This piece covers computer architecture at the instruction set architecture (ISA) and system design levels. Starting with foundation material on data representation and computer arithmetic, the book moves through the basic components of a computer architecture, covering topics at increasing levels of complexity up through CISC, network architecture, and parallel architecture. The authors have adopted the use of a SPARC-subset for an instructional ISA called "ARC" (A RISC Computer), which is carried through the mainstream of the book, and is complemented with platform-independent software tools that simulate the ARC ISA as well as the MIPS and x86 (Pentium) ISAs.
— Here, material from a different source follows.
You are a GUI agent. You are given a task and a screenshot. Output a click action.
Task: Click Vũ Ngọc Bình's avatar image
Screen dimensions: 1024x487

Our goal in writing this book is to expose the inner workings of the modern digital computer at a level that demystifies what goes on inside the machine. The only prerequisite to Principles of Computer Architecture is a working knowledge of a high-level programming language. The breadth of material has been chosen to cover topics normally found in a first course in computer architecture or computer organization. The breadth and depth of coverage have been steered to place the beginning student on a solid track for continuing studies in computer-related disciplines.
In creating a computer architecture textbook, the technical issues fall into place fairly naturally, and it is the organizational issues that bring important features to fruition. Some of the features that received the greatest attention in Principles of Computer Architecture include the choice of the instruction set architecture (ISA), the use of case studies, and a voluminous use of examples and exercises.